– W środę wydałem postanowienie o wszczęciu śledztwa w sprawie ustawowego zamachu stanu i wpływanie groźbą i bezprawną przemocą na konstytucyjne organy prawa, takie jak Trybunał Konstytucyjny, Krajowa Rada Sądownictwa, Sąd Najwyższy, sądy powszechne, a także Krajowa Rada Radiofonii i Telewizji – przekazał w czwartek prok. Michał Ostrowski.

Zastępca prokuratora generalnego poinformował, że podjął czynności dowodowe, przesłuchał w charakterze świadka I prezes Sądu Najwyższego prof. Małgorzatę Manowską oraz przewodniczą Krajowej Rady Sądownictwa Dagmarę Pawełczyk-Woycką.
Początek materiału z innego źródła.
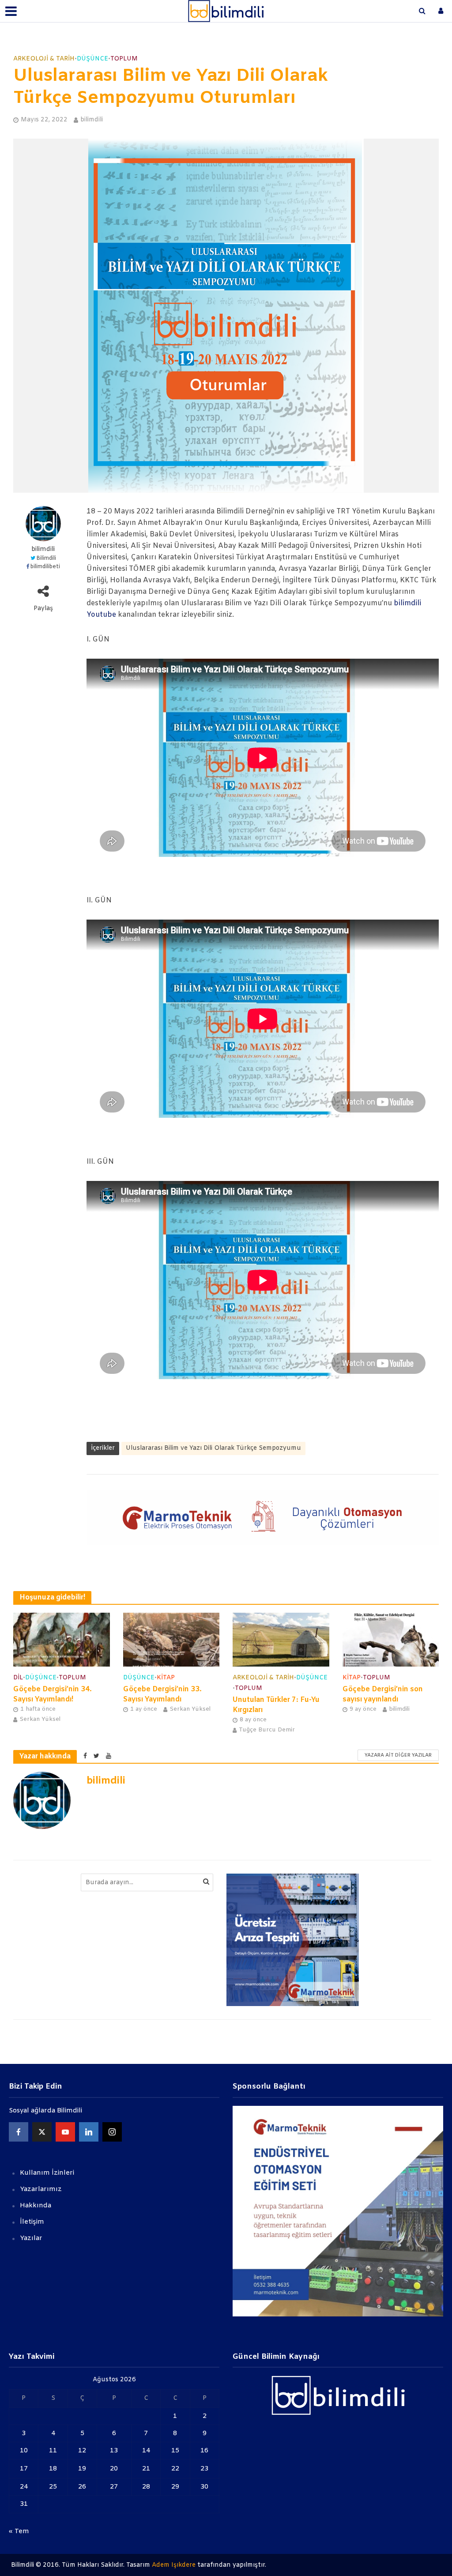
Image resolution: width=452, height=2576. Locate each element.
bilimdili (91, 120)
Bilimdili (46, 558)
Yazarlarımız (41, 2189)
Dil (18, 1678)
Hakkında (35, 2205)
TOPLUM (124, 59)
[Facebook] (18, 2132)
„Zamach stanu” w Polsce? Prok. Michał Ostrowski o śledztwie: To mój obowiązek

Według ustaleń Wirtualnej Polski mimo, że prok. Michał Ostrowski przekazał w czwartek, iż podjął już pierwsze kroki w związku z zawiadomieniem Bogdana Święczkowskiego, to do Prokuratury Krajowa, ani żadnej innej prokuratury miał nie wpłynąć dotychczas żaden dokument w sprawie „zamachu stanu”.

– Moim celem jest obiektywne i wszechstronne wyjaśnienie okoliczności zdarzeń, o których mowa w zawiadomieniu o podejrzeniu popełnienia przestępstwa. Nie przesądzam o jego wyniku, natomiast jest to mój obowiązek, żeby w tak niezwykle poważnej sprawie przeprowadzać w sposób spokojny i obiektywny czynności dowodowe – podkreślił prok. Ostrowski na konferencji prasowej.

Dodał, że powiadomił o podjęciu działań swojego przełożonego ministra Adama Bodnara, ale nie może przekazywać mu szczegółów, ponieważ śledztwo dotyczy niego samego. 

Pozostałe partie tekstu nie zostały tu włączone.